⟨

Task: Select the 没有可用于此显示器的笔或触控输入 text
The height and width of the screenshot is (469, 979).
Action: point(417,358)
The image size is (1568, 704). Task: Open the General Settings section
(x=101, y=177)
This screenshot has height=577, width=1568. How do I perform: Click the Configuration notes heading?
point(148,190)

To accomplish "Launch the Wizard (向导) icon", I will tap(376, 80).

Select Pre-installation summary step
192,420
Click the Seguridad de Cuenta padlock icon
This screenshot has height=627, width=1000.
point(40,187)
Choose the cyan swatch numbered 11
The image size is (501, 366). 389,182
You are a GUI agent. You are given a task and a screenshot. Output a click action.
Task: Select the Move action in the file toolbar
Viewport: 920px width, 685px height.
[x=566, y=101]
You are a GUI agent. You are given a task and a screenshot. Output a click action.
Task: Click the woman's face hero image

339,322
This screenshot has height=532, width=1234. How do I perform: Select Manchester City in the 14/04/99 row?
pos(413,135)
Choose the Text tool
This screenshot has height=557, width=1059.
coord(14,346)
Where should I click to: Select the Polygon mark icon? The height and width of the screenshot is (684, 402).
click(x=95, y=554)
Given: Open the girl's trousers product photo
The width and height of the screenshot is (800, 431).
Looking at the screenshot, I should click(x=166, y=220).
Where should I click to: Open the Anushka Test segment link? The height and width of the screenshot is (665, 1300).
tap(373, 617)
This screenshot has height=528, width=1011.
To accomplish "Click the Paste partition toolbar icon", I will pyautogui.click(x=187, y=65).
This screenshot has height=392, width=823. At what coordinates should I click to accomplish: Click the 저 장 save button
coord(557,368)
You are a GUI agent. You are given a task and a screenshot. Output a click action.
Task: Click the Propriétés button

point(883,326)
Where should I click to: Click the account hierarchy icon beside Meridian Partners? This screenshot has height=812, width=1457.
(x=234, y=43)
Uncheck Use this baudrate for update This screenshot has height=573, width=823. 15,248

⟩

Requirement →
What you return must match, line for line, the data from the line containing "Select Pre-installation summary step" to its end, both ends included.

Answer area →
Select Pre-installation summary step
192,420
Click the Seguridad de Cuenta padlock icon
This screenshot has height=627, width=1000.
point(40,187)
Choose the cyan swatch numbered 11
The image size is (501, 366). 389,182
You are a GUI agent. You are given a task and a screenshot. Output a click action.
Task: Select the Move action in the file toolbar
Viewport: 920px width, 685px height.
[x=566, y=101]
You are a GUI agent. You are given a task and a screenshot. Output a click action.
Task: Click the woman's face hero image

339,322
This screenshot has height=532, width=1234. How do I perform: Select Manchester City in the 14/04/99 row?
pos(413,135)
Choose the Text tool
This screenshot has height=557, width=1059.
coord(14,346)
Where should I click to: Select the Polygon mark icon? The height and width of the screenshot is (684, 402).
click(x=95, y=554)
Given: Open the girl's trousers product photo
The width and height of the screenshot is (800, 431).
Looking at the screenshot, I should click(x=166, y=220).
Where should I click to: Open the Anushka Test segment link? The height and width of the screenshot is (665, 1300).
tap(373, 617)
This screenshot has height=528, width=1011.
To accomplish "Click the Paste partition toolbar icon", I will pyautogui.click(x=187, y=65).
This screenshot has height=392, width=823. At what coordinates should I click to accomplish: Click the 저 장 save button
coord(557,368)
You are a GUI agent. You are given a task and a screenshot. Output a click action.
Task: Click the Propriétés button

point(883,326)
Where should I click to: Click the account hierarchy icon beside Meridian Partners? This screenshot has height=812, width=1457.
(x=234, y=43)
Uncheck Use this baudrate for update This screenshot has height=573, width=823. 15,248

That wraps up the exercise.